(Dataset entries)
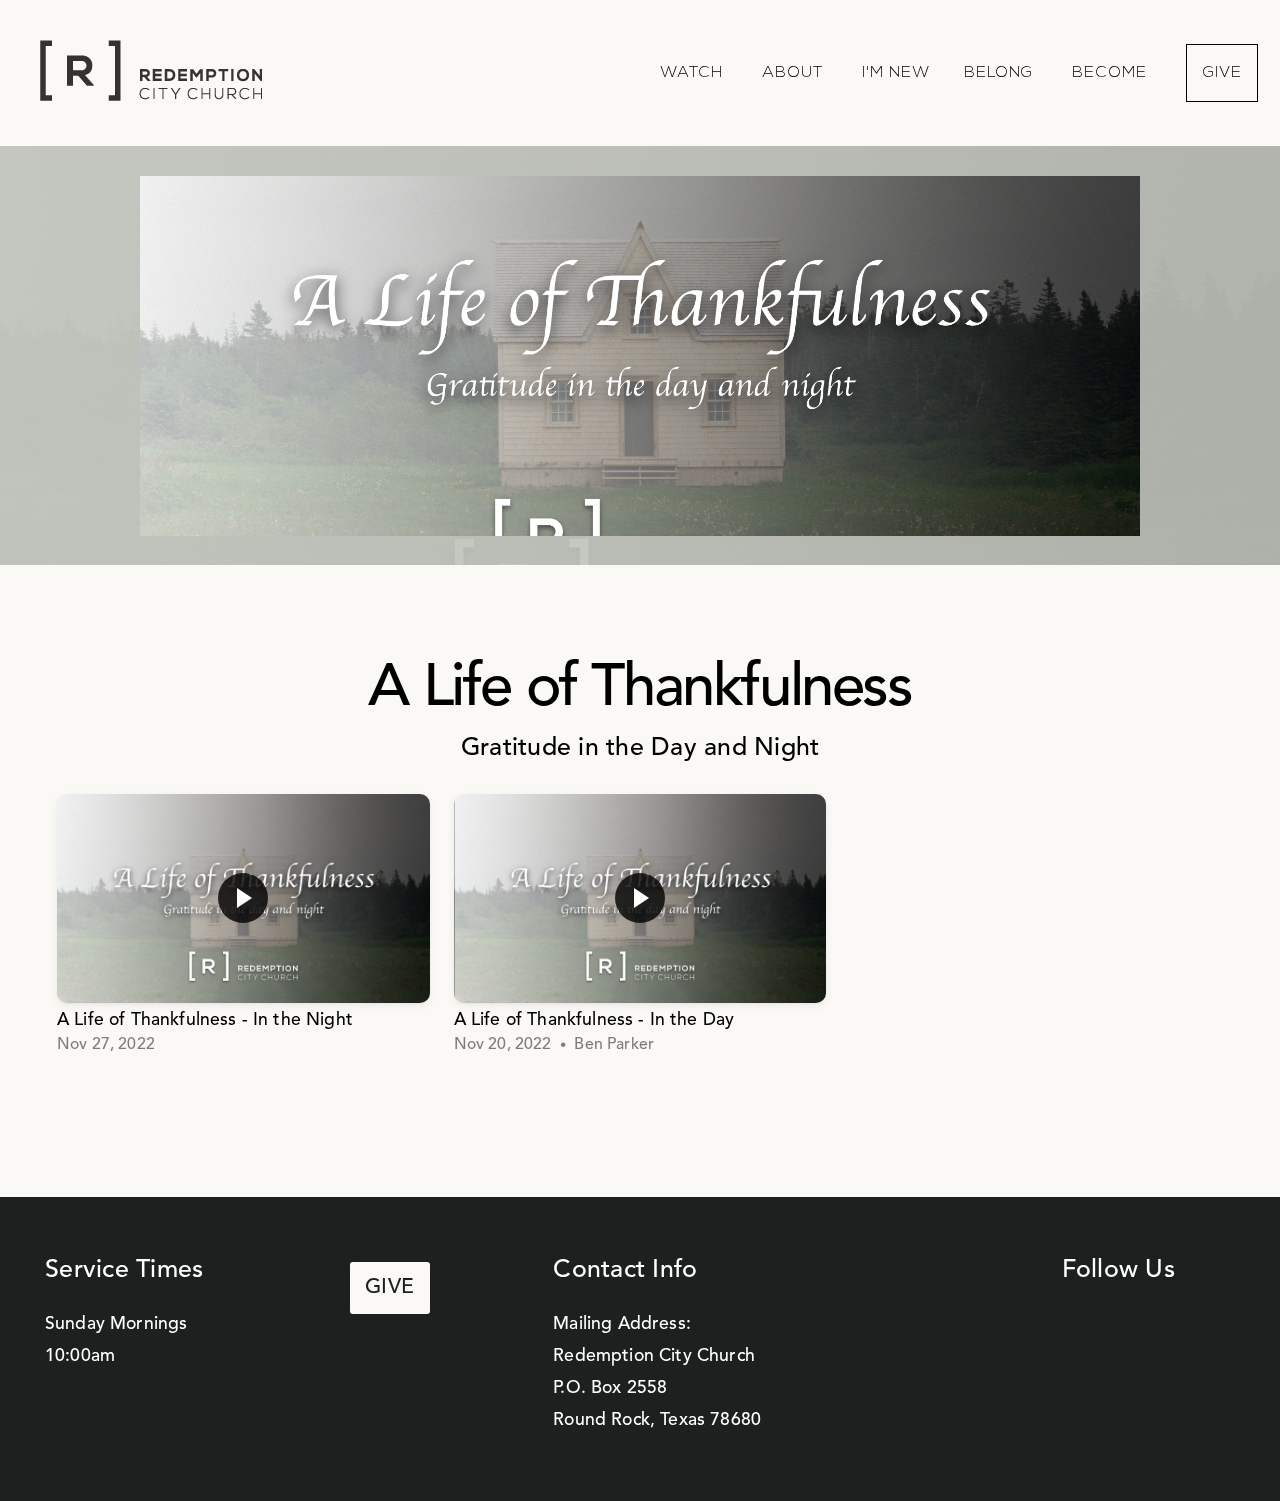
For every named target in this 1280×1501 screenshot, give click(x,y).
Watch (694, 73)
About (795, 73)
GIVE (390, 1287)
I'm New (896, 73)
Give (1222, 73)
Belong (1001, 73)
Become (1112, 73)
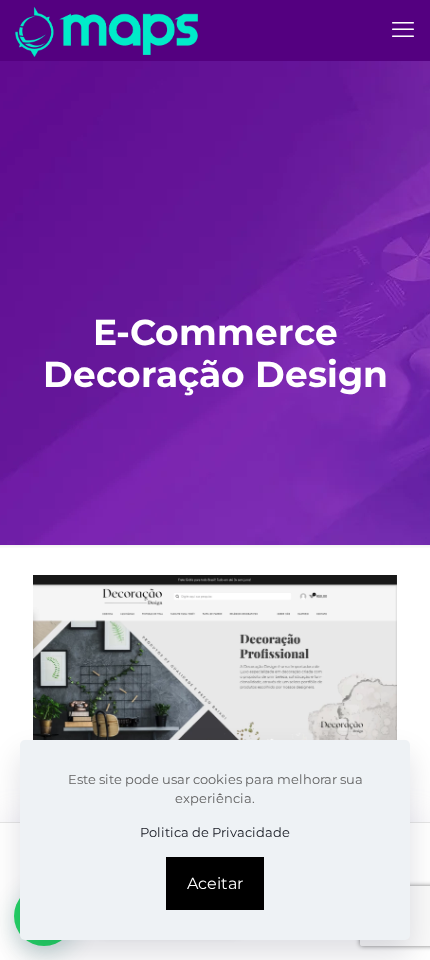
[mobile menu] (403, 30)
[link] (215, 663)
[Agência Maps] (107, 30)
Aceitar (215, 883)
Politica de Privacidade (215, 832)
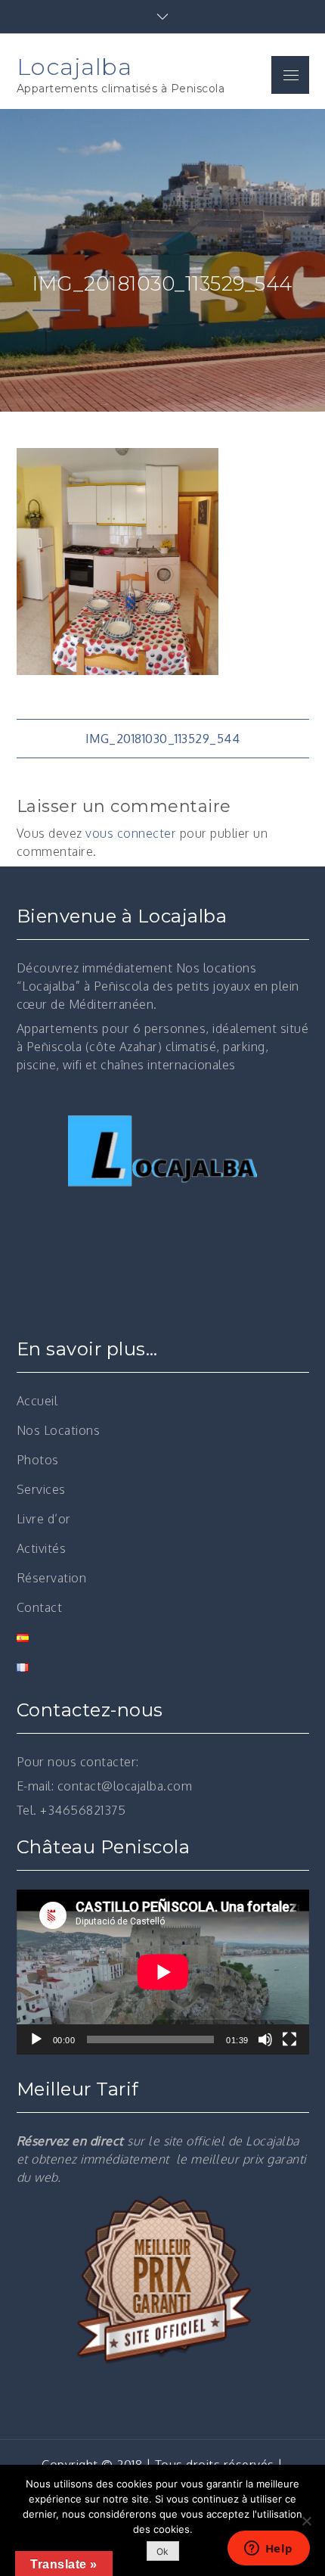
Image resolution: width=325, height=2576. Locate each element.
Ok (162, 2551)
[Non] (306, 2520)
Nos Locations (59, 1430)
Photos (38, 1459)
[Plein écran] (289, 2039)
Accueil (37, 1400)
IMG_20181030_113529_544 (162, 738)
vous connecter (130, 833)
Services (41, 1489)
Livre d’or (44, 1518)
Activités (42, 1548)
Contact (40, 1607)
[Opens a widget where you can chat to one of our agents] (268, 2549)
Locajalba (74, 66)
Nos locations (216, 967)
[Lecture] (36, 2039)
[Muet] (265, 2039)
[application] (163, 1972)
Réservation (52, 1577)
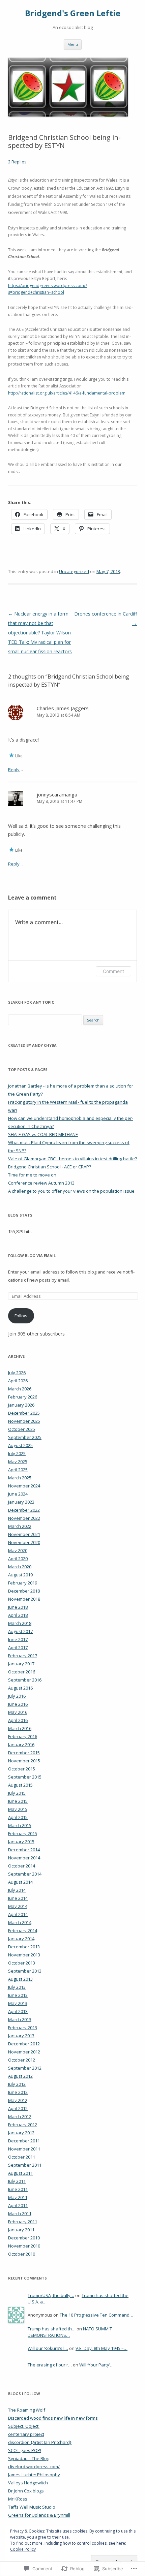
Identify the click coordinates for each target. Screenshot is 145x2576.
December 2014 (24, 1850)
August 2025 (20, 1445)
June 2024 (18, 1494)
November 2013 (24, 1955)
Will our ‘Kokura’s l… (48, 2348)
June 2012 (18, 2092)
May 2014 (17, 1906)
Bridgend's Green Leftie (72, 13)
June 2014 (18, 1898)
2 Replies (17, 162)
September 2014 (24, 1874)
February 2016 (22, 1736)
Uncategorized (74, 571)
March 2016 (19, 1728)
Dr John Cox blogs (26, 2491)
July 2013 (17, 1987)
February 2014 (22, 1930)
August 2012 (20, 2076)
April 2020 (18, 1559)
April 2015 (18, 1817)
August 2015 (20, 1785)
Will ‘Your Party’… (96, 2365)
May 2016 (17, 1712)
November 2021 (24, 1534)
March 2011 (19, 2213)
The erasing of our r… (50, 2365)
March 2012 (19, 2116)
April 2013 (18, 2011)
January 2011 (21, 2230)
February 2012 (22, 2125)
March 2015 (19, 1825)
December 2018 (24, 1591)
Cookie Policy (23, 2549)
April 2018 (18, 1615)
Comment (113, 971)
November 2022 (24, 1518)
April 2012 (18, 2108)
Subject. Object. (23, 2426)
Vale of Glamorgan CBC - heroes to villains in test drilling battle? (72, 1159)
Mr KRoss (17, 2499)
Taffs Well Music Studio (31, 2507)
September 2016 (24, 1680)
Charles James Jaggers (63, 708)
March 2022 (19, 1526)
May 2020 (17, 1550)
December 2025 (24, 1413)
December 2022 (24, 1510)
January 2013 (21, 2036)
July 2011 (17, 2181)
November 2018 (24, 1599)
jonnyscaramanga (57, 794)
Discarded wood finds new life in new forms (53, 2418)
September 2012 (24, 2068)
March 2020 (19, 1567)
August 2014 (20, 1882)
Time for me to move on (32, 1175)
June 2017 (18, 1639)
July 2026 (17, 1373)
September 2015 (24, 1777)
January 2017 (21, 1664)
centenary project (26, 2434)
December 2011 (24, 2141)
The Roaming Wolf (26, 2410)
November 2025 (24, 1421)
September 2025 (24, 1437)
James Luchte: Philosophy (34, 2475)
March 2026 (19, 1389)
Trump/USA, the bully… (51, 2295)
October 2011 (21, 2157)
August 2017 (20, 1631)
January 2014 (21, 1939)
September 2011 (24, 2165)
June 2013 (18, 1995)
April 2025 (18, 1470)
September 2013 (24, 1971)
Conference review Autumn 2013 (41, 1183)
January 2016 (21, 1744)
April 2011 (18, 2205)
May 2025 (17, 1461)
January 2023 (21, 1502)
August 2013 (20, 1979)
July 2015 (17, 1793)
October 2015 (21, 1769)
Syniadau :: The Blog (28, 2458)
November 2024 (24, 1486)
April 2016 (18, 1720)
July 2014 (17, 1890)
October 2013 (21, 1963)
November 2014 (24, 1858)
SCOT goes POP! (24, 2450)
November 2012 (24, 2052)
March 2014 (19, 1922)
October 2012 (21, 2060)
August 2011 (20, 2173)
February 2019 (22, 1583)
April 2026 (18, 1381)
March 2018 (19, 1623)
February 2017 (22, 1656)
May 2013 (17, 2003)
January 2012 (21, 2133)
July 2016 (17, 1696)
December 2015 (24, 1753)
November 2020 (24, 1542)
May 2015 (17, 1809)
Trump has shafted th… (52, 2329)
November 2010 (24, 2246)
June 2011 (18, 2189)
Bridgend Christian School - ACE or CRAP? (49, 1167)
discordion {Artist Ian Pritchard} (39, 2442)
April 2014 (18, 1914)
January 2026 (21, 1405)
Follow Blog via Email (32, 1255)
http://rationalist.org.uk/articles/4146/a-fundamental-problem (66, 393)
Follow (20, 1316)
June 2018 (18, 1607)
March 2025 (19, 1478)
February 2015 (22, 1833)
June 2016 (18, 1704)
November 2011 (24, 2149)
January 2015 (21, 1842)
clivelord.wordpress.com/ (34, 2466)
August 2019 (20, 1575)
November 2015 (24, 1761)
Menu (72, 44)
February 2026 (22, 1397)
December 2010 (24, 2238)
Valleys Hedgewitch (28, 2483)
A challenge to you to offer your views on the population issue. (72, 1191)
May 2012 (17, 2100)
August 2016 (20, 1688)
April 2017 (18, 1647)
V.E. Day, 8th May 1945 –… (101, 2348)
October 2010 (21, 2254)
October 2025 (21, 1429)
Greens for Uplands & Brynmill (39, 2515)
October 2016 (21, 1672)
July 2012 (17, 2084)
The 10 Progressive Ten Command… (96, 2315)
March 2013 (19, 2019)
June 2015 (18, 1801)
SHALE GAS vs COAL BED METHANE (43, 1134)
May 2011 (17, 2197)
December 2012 (24, 2044)
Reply (14, 769)
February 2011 (22, 2222)
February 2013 (22, 2027)
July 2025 (17, 1453)
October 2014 (21, 1866)
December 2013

- _Task description_
The answer must be an exact reproduction of the records, with every picture left out.

- _Task solution_
For every named target in this 1280×1501 screenshot, give click(x,y).
Watch (694, 73)
About (795, 73)
GIVE (390, 1287)
I'm New (896, 73)
Give (1222, 73)
Belong (1001, 73)
Become (1112, 73)
[mobile menu] (403, 30)
[link] (215, 663)
[Agência Maps] (107, 30)
Aceitar (215, 883)
Politica de Privacidade (215, 832)
Image resolution: width=325, height=2576. Locate each element.
Ok (162, 2551)
[Non] (306, 2520)
Nos Locations (59, 1430)
Photos (38, 1459)
[Plein écran] (289, 2039)
Accueil (37, 1400)
IMG_20181030_113529_544 (162, 738)
vous connecter (130, 833)
Services (41, 1489)
Livre d’or (44, 1518)
Activités (42, 1548)
Contact (40, 1607)
[Opens a widget where you can chat to one of our agents] (268, 2549)
Locajalba (74, 66)
Nos locations (216, 967)
[Lecture] (36, 2039)
[Muet] (265, 2039)
[application] (163, 1972)
Réservation (52, 1577)
Identify the click coordinates for each target. Screenshot is 145x2576.
December 2014 (24, 1850)
August 2025 (20, 1445)
June 2024 (18, 1494)
November 2013 (24, 1955)
Will our ‘Kokura’s l… (48, 2348)
June 2012 (18, 2092)
May 2014 (17, 1906)
Bridgend's Green Leftie (72, 13)
June 2014 (18, 1898)
2 Replies (17, 162)
September 2014 (24, 1874)
February 2016 (22, 1736)
Uncategorized (74, 571)
March 2016 (19, 1728)
Dr John Cox blogs (26, 2491)
July 2013 (17, 1987)
February 2014 (22, 1930)
August 2012 (20, 2076)
April 2020 (18, 1559)
April 2015 (18, 1817)
August 2015 (20, 1785)
Will ‘Your Party’… (96, 2365)
May 2016 (17, 1712)
November 2021 (24, 1534)
March 2011 (19, 2213)
The erasing of our r… (50, 2365)
March 2012 (19, 2116)
April 2013 (18, 2011)
January 2011 (21, 2230)
February 2012 (22, 2125)
March 2015 (19, 1825)
December 2018 (24, 1591)
Cookie Policy (23, 2549)
April 2018 (18, 1615)
Comment (113, 971)
November 2022 (24, 1518)
April 2012 (18, 2108)
Subject. Object. (23, 2426)
Vale of Glamorgan CBC - heroes to villains in test drilling battle? (72, 1159)
Mr KRoss (17, 2499)
Taffs Well Music Studio (31, 2507)
September 2016 (24, 1680)
Charles James Jaggers (63, 708)
March 2022 (19, 1526)
May 2020 (17, 1550)
December 2025 (24, 1413)
December 2022 (24, 1510)
January 2013 (21, 2036)
July 2011 (17, 2181)
November 2018 (24, 1599)
jonnyscaramanga (57, 794)
Discarded wood finds new life in new forms (53, 2418)
September 2012 (24, 2068)
March 2020 (19, 1567)
August 2014 (20, 1882)
Time for me to move on (32, 1175)
June 2017 (18, 1639)
July 2026 (17, 1373)
September 2015 (24, 1777)
January 2017 (21, 1664)
centenary project (26, 2434)
December 2011 (24, 2141)
The Roaming Wolf (26, 2410)
November 2025 (24, 1421)
September 2025 (24, 1437)
James Luchte: Philosophy (34, 2475)
March 2026 (19, 1389)
Trump/USA, the bully… (51, 2295)
October 2011 (21, 2157)
August 2017 (20, 1631)
January 2014 (21, 1939)
September 2011 (24, 2165)
June 2013 (18, 1995)
April 2025 (18, 1470)
September 2013 (24, 1971)
Conference review Autumn 2013 (41, 1183)
January 2016 (21, 1744)
April 2011 (18, 2205)
May 2025 (17, 1461)
January 2023 (21, 1502)
August 2013 (20, 1979)
July 2015 (17, 1793)
October 2015 (21, 1769)
Syniadau :: The Blog (28, 2458)
November 2024 (24, 1486)
April 2016 (18, 1720)
July 2014 (17, 1890)
October 2013 (21, 1963)
November 2014 (24, 1858)
SCOT goes POP! (24, 2450)
November 2012 (24, 2052)
March 2014 (19, 1922)
October 2012 (21, 2060)
August 2011 (20, 2173)
February 2019 (22, 1583)
April 2026 (18, 1381)
March 2018 (19, 1623)
February 2017 (22, 1656)
May 2013 (17, 2003)
January 2012 (21, 2133)
July 2016 (17, 1696)
December 2015 (24, 1753)
November 2020 (24, 1542)
May 2015 (17, 1809)
Trump has shafted th… (52, 2329)
November 2010 (24, 2246)
June 2011 (18, 2189)
Bridgend Christian School - ACE or CRAP? (49, 1167)
discordion {Artist Ian Pritchard} (39, 2442)
April 2014 (18, 1914)
January 2026 (21, 1405)
Follow Blog via Email (32, 1255)
http://rationalist.org.uk/articles/4146/a-fundamental-problem (66, 393)
Follow (20, 1316)
June 2018 (18, 1607)
March 2025 (19, 1478)
February 2015 (22, 1833)
June 2016 (18, 1704)
November 2011 (24, 2149)
January 2015 (21, 1842)
clivelord.wordpress.com/ (34, 2466)
August 2019 (20, 1575)
November 2015 (24, 1761)
Menu (72, 44)
February 2026 (22, 1397)
December 2010 (24, 2238)
Valleys Hedgewitch (28, 2483)
A challenge to you to offer your views on the population issue. (72, 1191)
May 2012 (17, 2100)
August 2016 (20, 1688)
April 2017 (18, 1647)
V.E. Day, 8th May 1945 –… (101, 2348)
October 2010 (21, 2254)
October 2025 (21, 1429)
Greens for Uplands & Brynmill (39, 2515)
October 2016 (21, 1672)
July 2012 (17, 2084)
The 10 Progressive Ten Command… (96, 2315)
March 2013 (19, 2019)
June 2015 (18, 1801)
SHALE GAS vs COAL BED METHANE (43, 1134)
May 2011 (17, 2197)
December 2012 (24, 2044)
Reply (14, 769)
February 2011 (22, 2222)
February 2013 (22, 2027)
July 2025 (17, 1453)
October 2014 (21, 1866)
December 2013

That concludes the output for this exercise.